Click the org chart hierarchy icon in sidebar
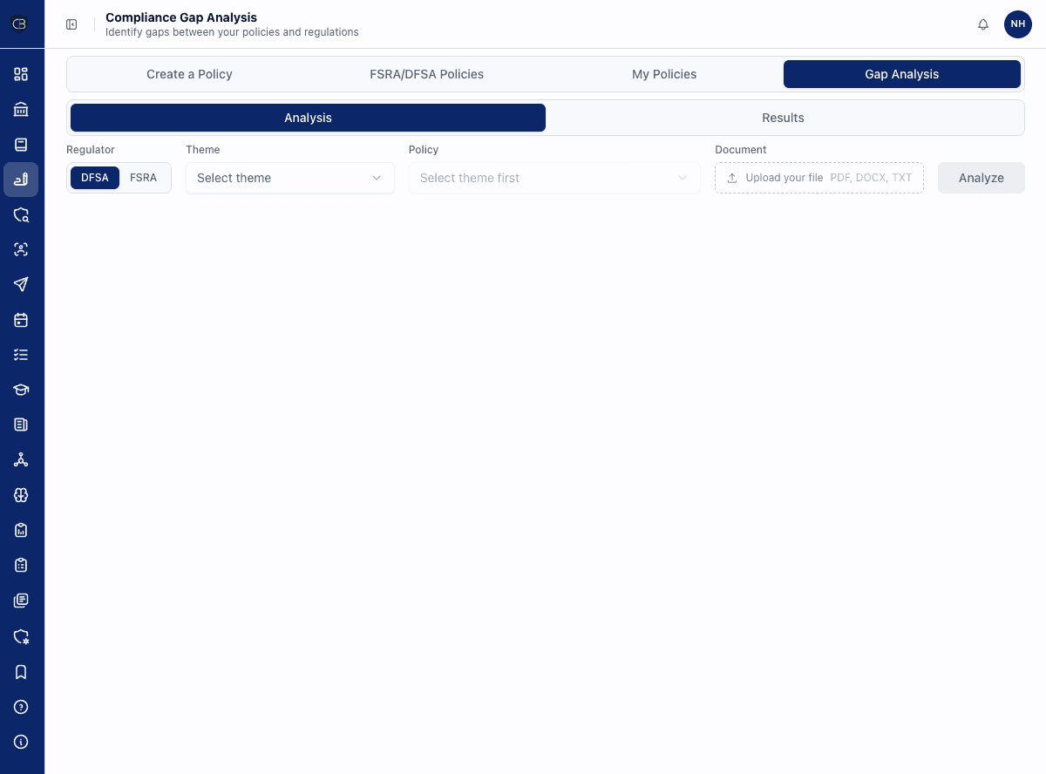Screen dimensions: 1046x774 click(21, 459)
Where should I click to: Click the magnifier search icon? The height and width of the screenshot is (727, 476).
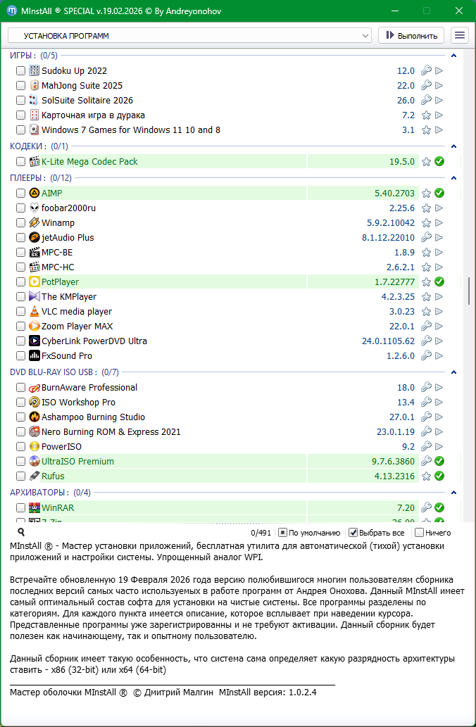[21, 533]

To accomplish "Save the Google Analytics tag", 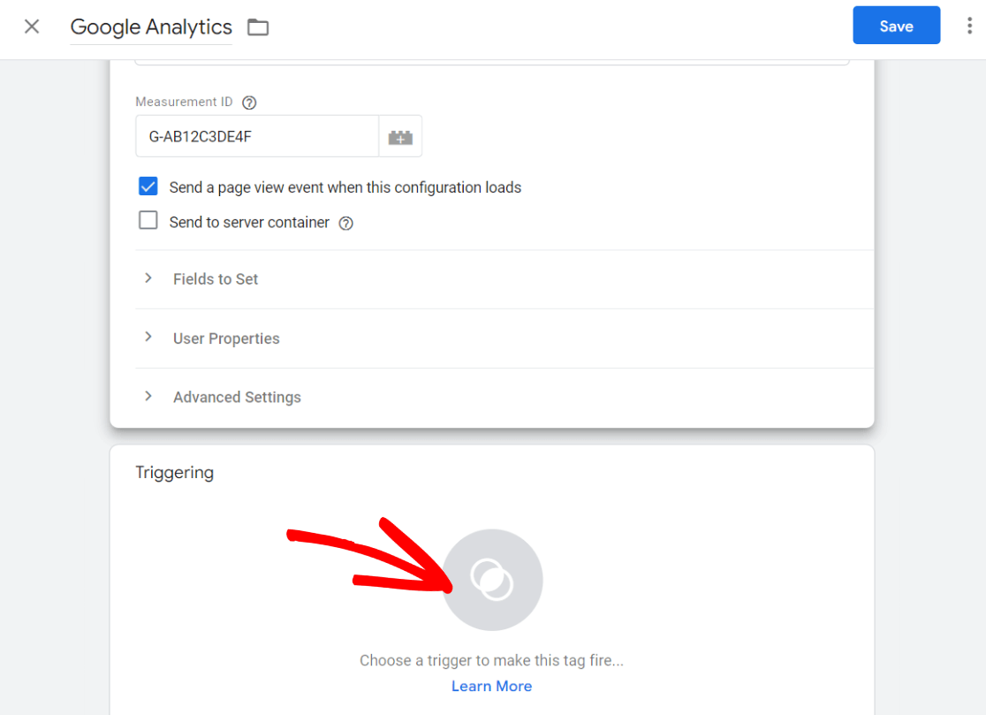I will coord(896,26).
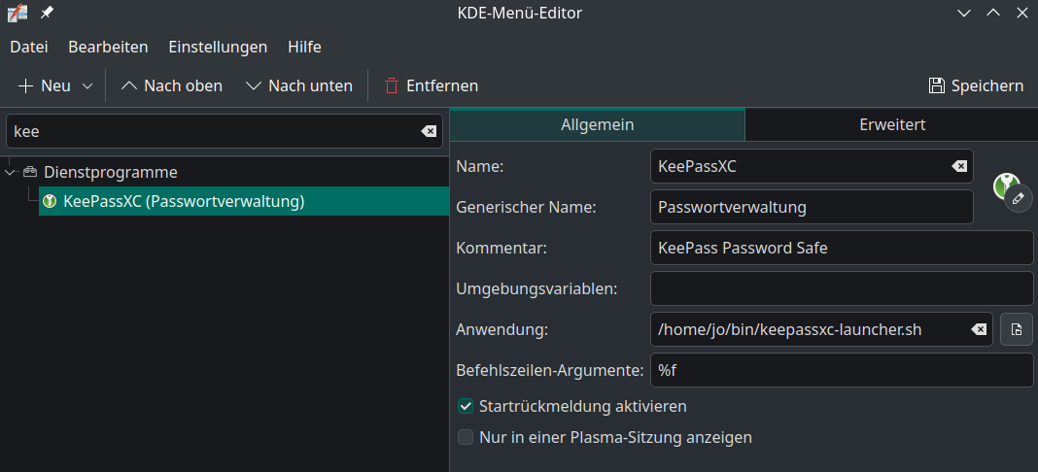Click the Befehlszeilen-Argumente input field

coord(841,370)
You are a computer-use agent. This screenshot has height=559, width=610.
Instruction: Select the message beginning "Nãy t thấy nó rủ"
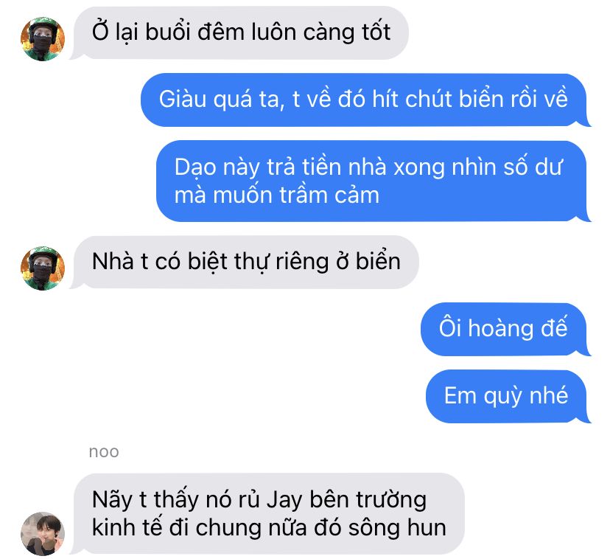click(x=267, y=513)
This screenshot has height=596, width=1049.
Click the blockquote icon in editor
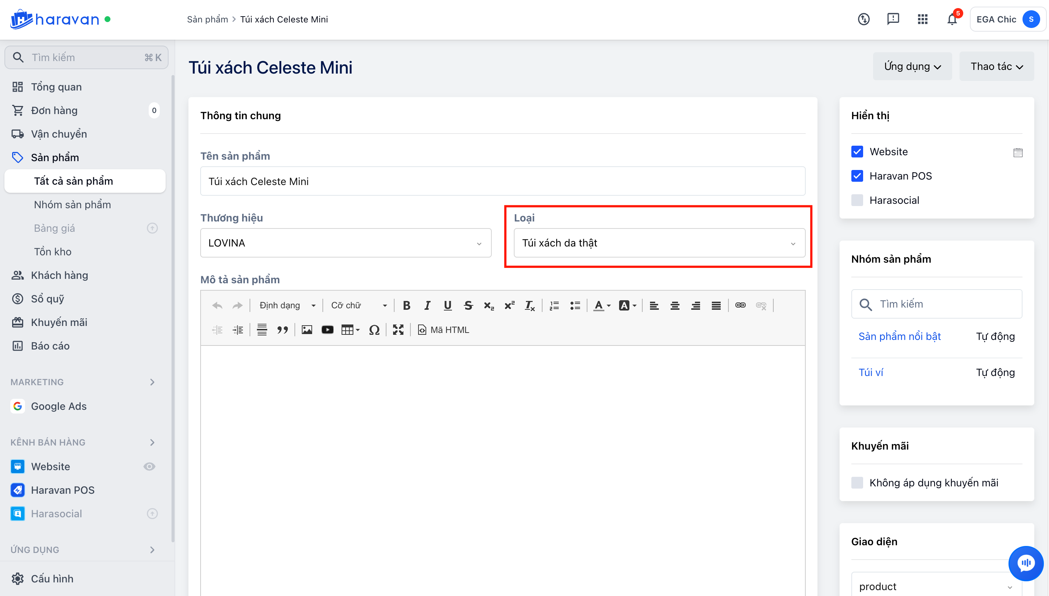pyautogui.click(x=283, y=330)
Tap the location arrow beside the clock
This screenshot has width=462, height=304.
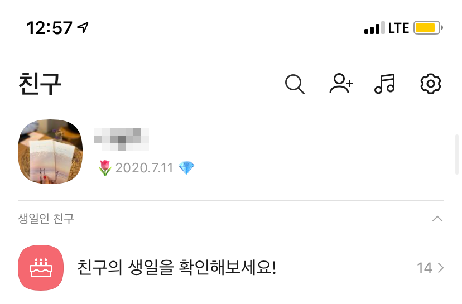point(83,28)
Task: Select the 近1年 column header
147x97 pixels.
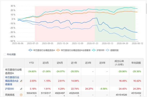Action: click(x=74, y=63)
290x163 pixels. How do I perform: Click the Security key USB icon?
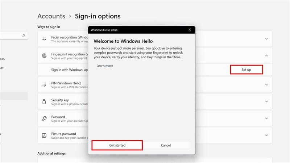44,101
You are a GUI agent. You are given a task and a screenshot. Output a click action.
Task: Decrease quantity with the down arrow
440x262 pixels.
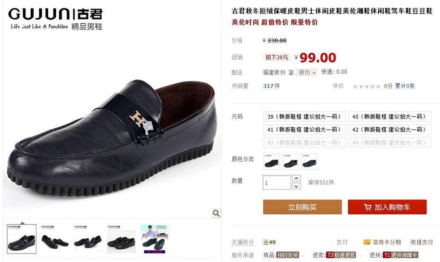pos(296,186)
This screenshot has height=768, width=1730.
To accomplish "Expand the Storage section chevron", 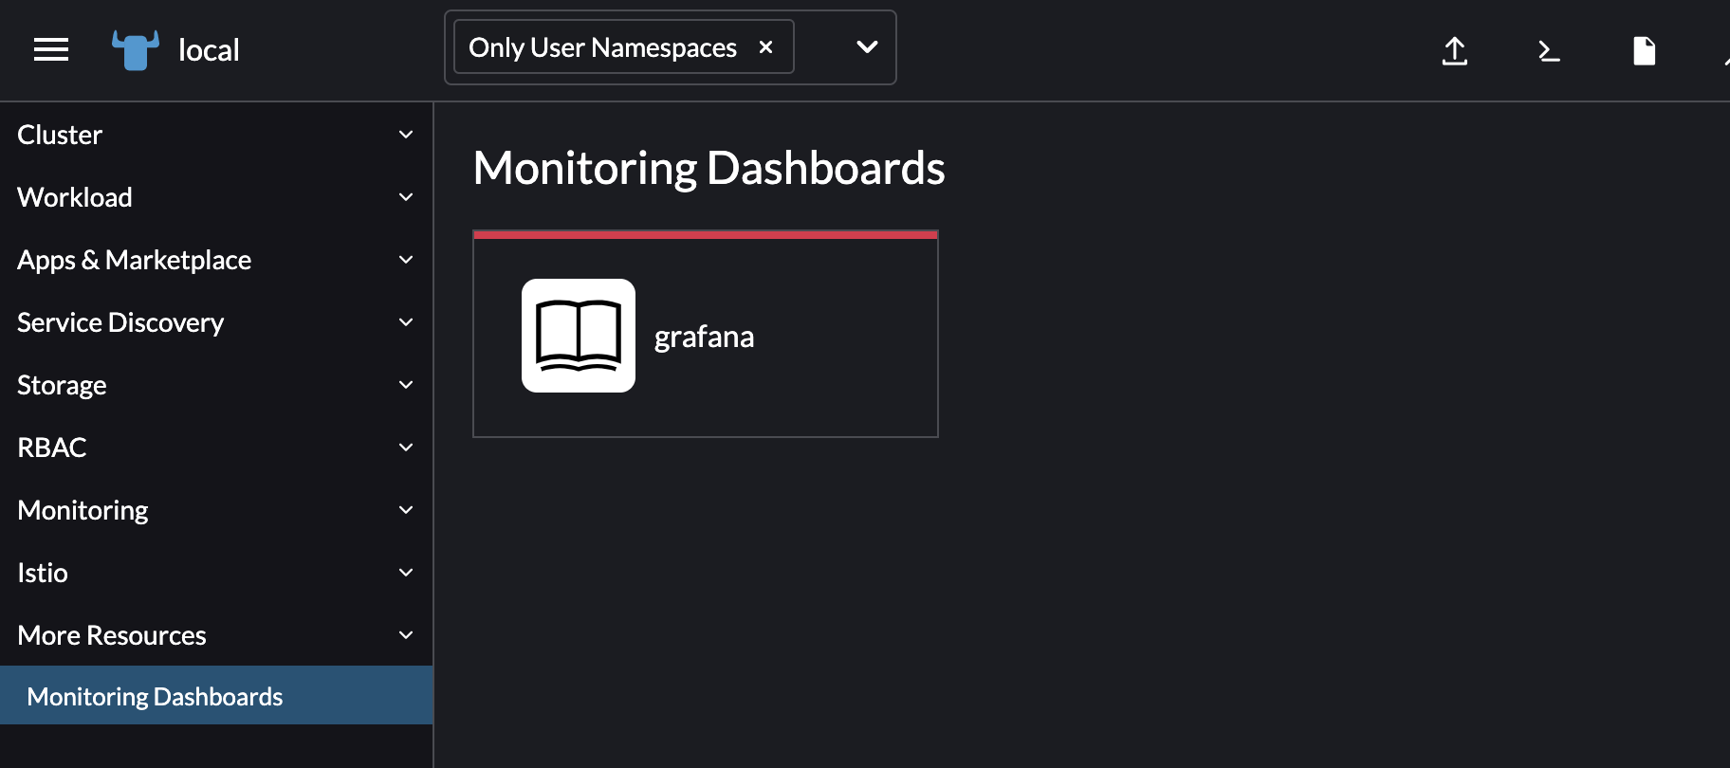I will (x=406, y=385).
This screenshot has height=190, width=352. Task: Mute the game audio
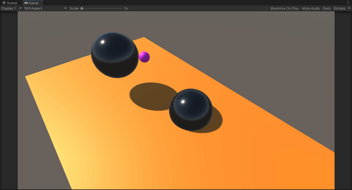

**SET PROBLEM:** Pick out each line in the items above that contains the string "pixels" and copy those lines in full.

**TASK RESPONSE:**
147x97 pixels.
290x163 pixels. How do I perform: Click the Security key USB icon?
440x262 pixels.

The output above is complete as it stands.